TASK INSTRUCTIONS
Copy exactly the lines of the data below, beginning with the line with "The width and height of the screenshot is (750, 1140)." and ending with the line with "Task: Click the US M column header". Pictures are to be omitted.

THE RECORDS

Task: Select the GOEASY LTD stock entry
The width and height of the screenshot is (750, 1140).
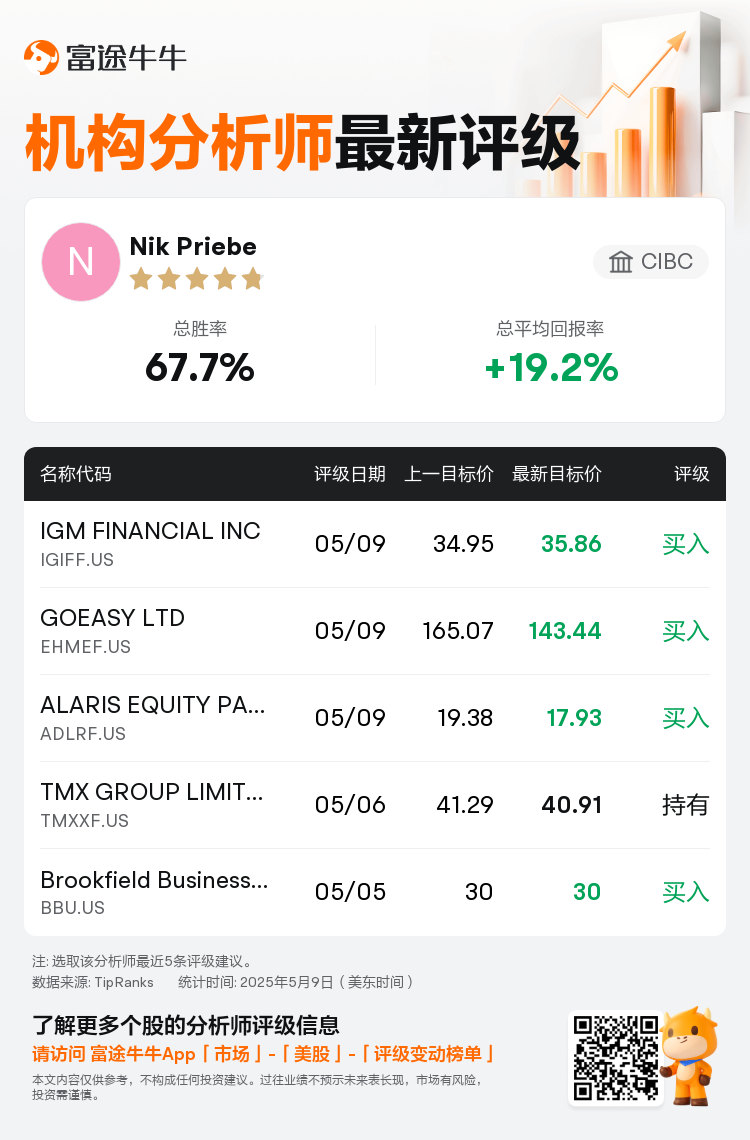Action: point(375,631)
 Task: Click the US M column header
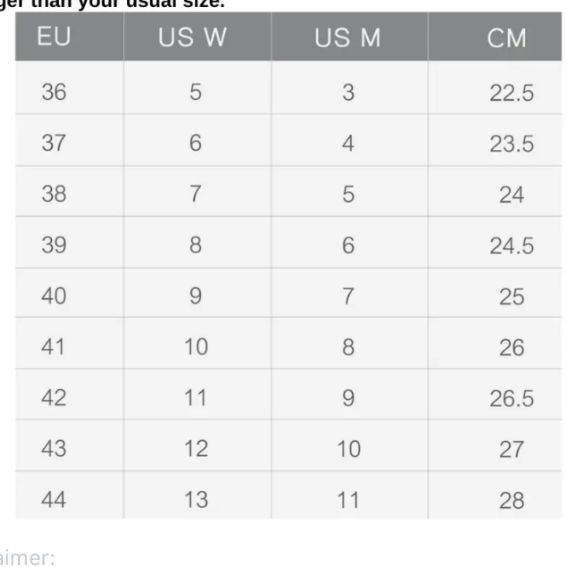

---

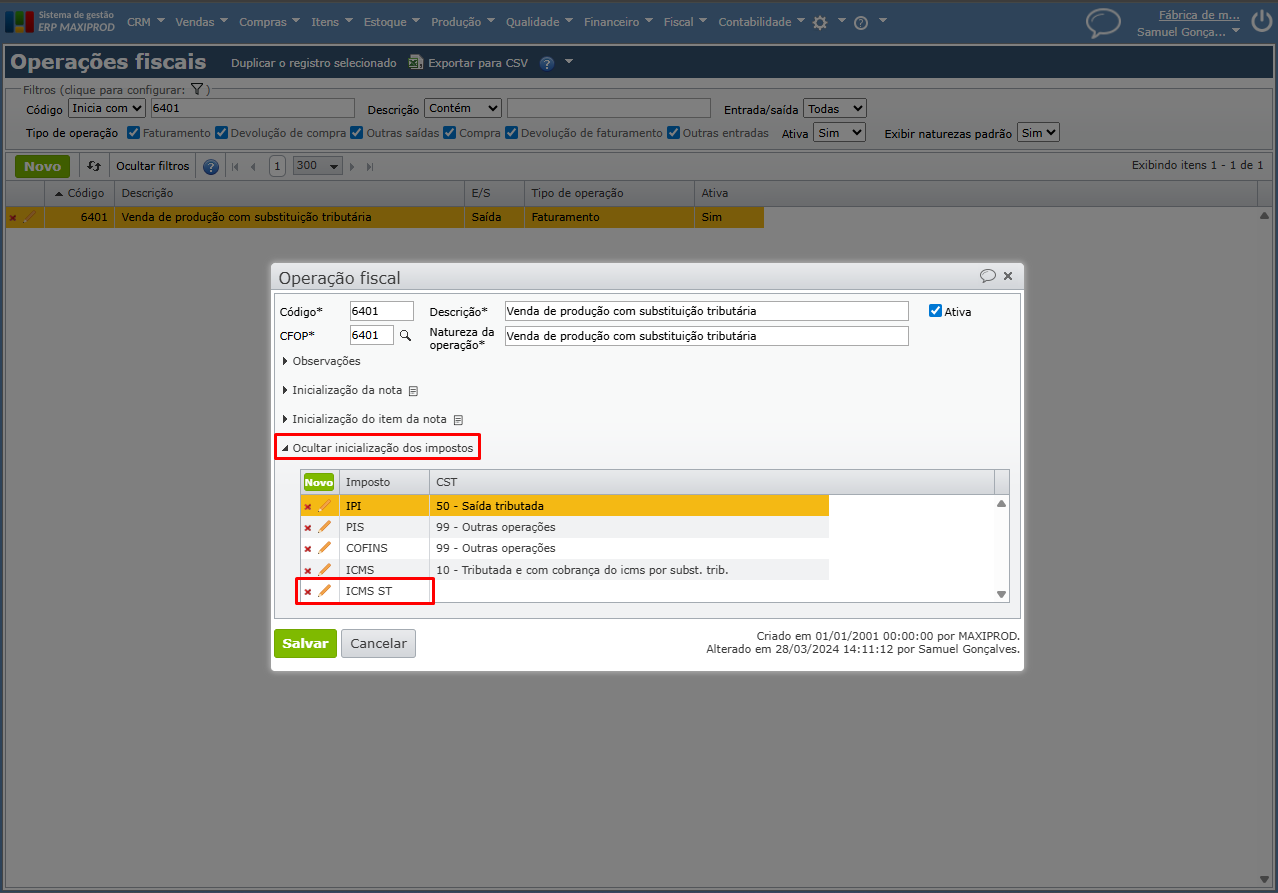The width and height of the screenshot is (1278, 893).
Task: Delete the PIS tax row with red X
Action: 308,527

TASK RESULT
The width and height of the screenshot is (750, 1140).
Action: point(375,631)
 Task: Click the US M column header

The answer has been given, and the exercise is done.